「申し訳ありません、姫」
莢矢は、眉間に皺を寄せて言った。
「何を謝ってるのよ」
「しかし、言い出した本人が」
「いいのよ。言ってたじゃない、私の為になることをするんだって」
「姫…」
藍姫は、莢矢に背を向けて空を仰いだ。
月の光を全身に浴びる。
「綺麗ね」
ポツリと呟いた声に、莢矢も空を見上げる。
雲の流れが早く、月にかかってはすぐに消えていく。
その度に、辺りが僅かに暗くなっては、また明るくなる。
「はい、とても」
藍姫の背中に、そう答える。
「ねぇ、莢矢」
「はい」
「これから言うこと、すぐに忘れて」
「…」
「忘れて」
「はい」
「私、お嫁に行く」
「はい」
「でもね、私の心の中には、ずっと一人の人が居るの」
「…はい」
「それは、変わらない。変えられない。

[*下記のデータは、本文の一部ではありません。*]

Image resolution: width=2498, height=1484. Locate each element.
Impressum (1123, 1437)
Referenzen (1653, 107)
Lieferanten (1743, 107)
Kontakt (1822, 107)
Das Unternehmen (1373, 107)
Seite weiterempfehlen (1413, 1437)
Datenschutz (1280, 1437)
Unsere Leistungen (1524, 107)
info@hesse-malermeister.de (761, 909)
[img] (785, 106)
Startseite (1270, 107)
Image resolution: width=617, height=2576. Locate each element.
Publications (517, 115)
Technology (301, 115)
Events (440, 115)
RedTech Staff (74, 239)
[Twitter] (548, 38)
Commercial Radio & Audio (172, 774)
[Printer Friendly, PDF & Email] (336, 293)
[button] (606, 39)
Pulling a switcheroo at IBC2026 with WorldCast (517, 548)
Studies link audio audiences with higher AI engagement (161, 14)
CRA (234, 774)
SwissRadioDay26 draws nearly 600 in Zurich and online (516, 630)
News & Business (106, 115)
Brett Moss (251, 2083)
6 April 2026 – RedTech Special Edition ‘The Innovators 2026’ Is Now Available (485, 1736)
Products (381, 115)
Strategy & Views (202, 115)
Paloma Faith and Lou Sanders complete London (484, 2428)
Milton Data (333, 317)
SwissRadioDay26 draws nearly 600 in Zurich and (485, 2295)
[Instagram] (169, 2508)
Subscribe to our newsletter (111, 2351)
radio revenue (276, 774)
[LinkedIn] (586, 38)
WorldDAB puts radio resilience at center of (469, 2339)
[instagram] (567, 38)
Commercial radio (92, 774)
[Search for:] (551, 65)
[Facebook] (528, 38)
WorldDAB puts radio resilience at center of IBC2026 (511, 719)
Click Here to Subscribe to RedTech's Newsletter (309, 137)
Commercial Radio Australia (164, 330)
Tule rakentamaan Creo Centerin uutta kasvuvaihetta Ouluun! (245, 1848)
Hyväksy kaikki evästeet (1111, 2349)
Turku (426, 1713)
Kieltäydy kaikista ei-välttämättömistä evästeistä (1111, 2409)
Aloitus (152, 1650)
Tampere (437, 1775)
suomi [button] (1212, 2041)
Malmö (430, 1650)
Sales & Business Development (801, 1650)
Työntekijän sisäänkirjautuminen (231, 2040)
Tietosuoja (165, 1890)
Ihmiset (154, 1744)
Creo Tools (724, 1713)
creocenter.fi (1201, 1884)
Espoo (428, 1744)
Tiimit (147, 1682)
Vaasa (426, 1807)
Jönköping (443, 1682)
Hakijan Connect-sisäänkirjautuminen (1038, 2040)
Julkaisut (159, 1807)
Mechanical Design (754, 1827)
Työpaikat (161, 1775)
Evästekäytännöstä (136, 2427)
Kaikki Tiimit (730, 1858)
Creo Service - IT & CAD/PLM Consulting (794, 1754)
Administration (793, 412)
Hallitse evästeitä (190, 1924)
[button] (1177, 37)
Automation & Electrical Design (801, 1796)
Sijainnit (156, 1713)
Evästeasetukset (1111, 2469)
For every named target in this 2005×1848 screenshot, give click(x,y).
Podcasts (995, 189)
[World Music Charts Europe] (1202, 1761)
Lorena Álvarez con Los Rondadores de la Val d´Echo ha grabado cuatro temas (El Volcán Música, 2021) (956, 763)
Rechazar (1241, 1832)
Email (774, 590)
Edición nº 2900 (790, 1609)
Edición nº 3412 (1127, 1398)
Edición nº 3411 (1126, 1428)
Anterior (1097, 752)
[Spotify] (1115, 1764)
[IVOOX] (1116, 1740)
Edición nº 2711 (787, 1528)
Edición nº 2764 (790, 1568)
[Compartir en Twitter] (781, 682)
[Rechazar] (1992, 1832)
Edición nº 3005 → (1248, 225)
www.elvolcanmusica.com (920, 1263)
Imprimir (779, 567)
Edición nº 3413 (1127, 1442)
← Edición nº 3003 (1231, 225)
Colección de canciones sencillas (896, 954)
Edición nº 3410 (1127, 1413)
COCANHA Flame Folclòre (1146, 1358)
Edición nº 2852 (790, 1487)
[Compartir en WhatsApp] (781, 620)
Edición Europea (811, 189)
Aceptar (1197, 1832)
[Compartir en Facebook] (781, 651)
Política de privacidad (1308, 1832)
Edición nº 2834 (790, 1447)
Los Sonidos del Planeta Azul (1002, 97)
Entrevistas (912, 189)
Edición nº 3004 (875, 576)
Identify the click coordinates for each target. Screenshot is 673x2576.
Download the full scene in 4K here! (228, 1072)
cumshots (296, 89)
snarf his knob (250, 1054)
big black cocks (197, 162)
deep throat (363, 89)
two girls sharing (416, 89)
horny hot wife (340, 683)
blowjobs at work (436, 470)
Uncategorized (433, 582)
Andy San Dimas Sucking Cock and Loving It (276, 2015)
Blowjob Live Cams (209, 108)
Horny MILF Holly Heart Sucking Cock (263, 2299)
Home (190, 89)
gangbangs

それが私の本心」
「はい」
藍姫は、くるりと莢矢に向き直った。
その泣き出しそうな笑顔は、とても輝いていた。
「…ありがとう、聞いてくれて」
でも、忘れて、と藍姫は言った。
「菖矢の願いを聞いたなら、私の願いも聞いてくれませんか」
暫くの間を置いて、莢矢が口を開いた。
藍姫は首を傾げた。
「何?」
「姫を、驚かせる願いです」
莢矢の切なそうな顔に、藍姫は少しばかり動揺した。
「だから、何?」
「すぐに、忘れてください」
自分と同じ事を言う。
「分かった、忘れる」
「一度だけ、抱きしめてさせていただけますか」
莢矢の言葉に、藍姫は目を丸くした。
「莢矢…」
目の前の男が、決して冗談を言う性格ではないことくらい分かっている。
それくらい意外な言葉だった。
「今、何て…」
「これきりでいいのです」
真剣な眼差しが藍姫に向けられている。
「不躾な願いだという事は、承知の上です」
「…不躾なんかじゃない…」
「っ!?」
藍姫は、自ら莢矢の胸に飛び込んだ。
莢矢は、予期せぬ姫の行動に、驚きを隠せなかった。
「…姫…」
胸に触れる藍姫の手が、小さく震えていることに気付く。
「莢矢」
すぐ傍から呼ばれて、莢矢は両腕を上げた。
そうして、藍姫を抱きしめた。
「姫」
もう二度と、手に触れることのないもの。
二度と、感じることのない温もり。
忘れてと、互いに言ったけれど、きっと忘れることはない。
そんなこと、出来るはずがない。
きっと月を見るたびに、思い出す。
月だけが知っている、二人だけの―。
それから姫は、嫁いでいった。
白無垢姿は、それはそれは綺麗なもんだった。
冬新様も巴様も、俺達も親父も、仕えていた他の奴らも、祝福の言葉を口にした。
本当は、そんな言葉は言いたくなかった。
皆、同じ気持ちだ。
月見のときのことは、少しだけ兄貴から聞いた。
俺の思ったようにならなかったことが少しばかり悔しかったけど、でも、それが二人の選んだ道なんだから、俺には何も言うことはない。
だから、姫を送り出す。
とても笑顔で、なんて事は出来ないけど、それでも、送り出す。
豪勢な籠に乗り込んで、姫は深月の屋敷を出る。
小さくなっていくその籠を俺も兄貴も、いつまでも見つめていた。
なぁ、姫。
俺達はいつでも姫を思っているよ。
特に兄貴が、だけど。
いつでも、姫を守るから。
何処にいても。
何があっても―。
深月の屋敷と吾妻を含めた家臣の家が襲われたのは、それから半年後の事だった。